Stephen Allen Benson (May 21, 1816 – January 24, 1865) served as the 2nd President of Liberia from 1856 to 1864. Prior to that, he served as the 3rd Vice President of Liberia from 1854 to 1856 under President Joseph Jenkins Roberts.

Benson was born in Cambridge, Maryland, United States, to free African American parents.1 In 1822, his family expatriated to the newly created country of Liberia, on the ship Brig Strong.2 Shortly after his arrival in August 1822, the colony was taken over by African natives, holding Benson and his relatives captives for four months.

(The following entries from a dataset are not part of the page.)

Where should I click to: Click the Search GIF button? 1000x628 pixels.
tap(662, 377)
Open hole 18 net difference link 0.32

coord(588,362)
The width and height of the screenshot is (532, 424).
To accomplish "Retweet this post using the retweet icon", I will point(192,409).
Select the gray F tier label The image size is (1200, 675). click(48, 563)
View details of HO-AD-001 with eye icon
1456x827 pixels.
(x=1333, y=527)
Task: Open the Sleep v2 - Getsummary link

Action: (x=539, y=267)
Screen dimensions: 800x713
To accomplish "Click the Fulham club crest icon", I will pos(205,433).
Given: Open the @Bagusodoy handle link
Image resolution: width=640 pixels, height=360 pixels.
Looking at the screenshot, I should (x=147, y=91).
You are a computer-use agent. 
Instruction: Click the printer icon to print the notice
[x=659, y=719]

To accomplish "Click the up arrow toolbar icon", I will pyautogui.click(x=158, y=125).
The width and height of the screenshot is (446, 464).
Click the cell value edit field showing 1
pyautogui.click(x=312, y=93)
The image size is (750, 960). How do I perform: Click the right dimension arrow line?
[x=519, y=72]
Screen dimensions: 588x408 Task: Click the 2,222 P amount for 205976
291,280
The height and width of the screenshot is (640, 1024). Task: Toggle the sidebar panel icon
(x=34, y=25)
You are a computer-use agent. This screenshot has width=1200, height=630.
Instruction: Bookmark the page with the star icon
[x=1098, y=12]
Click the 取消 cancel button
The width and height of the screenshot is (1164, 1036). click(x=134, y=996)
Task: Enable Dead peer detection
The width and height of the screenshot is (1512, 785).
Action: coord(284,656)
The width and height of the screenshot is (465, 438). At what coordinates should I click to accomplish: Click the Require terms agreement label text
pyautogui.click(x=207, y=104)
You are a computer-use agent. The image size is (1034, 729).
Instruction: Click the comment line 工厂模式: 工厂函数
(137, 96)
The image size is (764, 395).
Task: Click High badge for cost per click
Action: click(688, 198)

For four years, he was a military shopkeeper. He was also a private secretary to Thomas Buchanan, the last of Liberia's white governors. Benson later became a successful businessman. Benson joined the militia in 1835 and in 1842 became a delegate to the Colonial Council. After Liberia's independence in 1847 he became a judge. He was also a Methodist preacher.

Presidency (1856–64)

In 1853 Benson became the vice president to Joseph Jenkins Roberts, and after Roberts left office in 1856 Benson succeeded Roberts as president.

Foreign relations

Benson obtained the recognition of Liberia from Belgium in 1858. In 1862 Benson also achieved diplomatic recognition from the United States. That same year he visited Europe, and obtained recognition from Italy. Norway and Sweden recognized Liberia either in 1863 or 1849, Haiti in 1864 or 1849 (accounts differ).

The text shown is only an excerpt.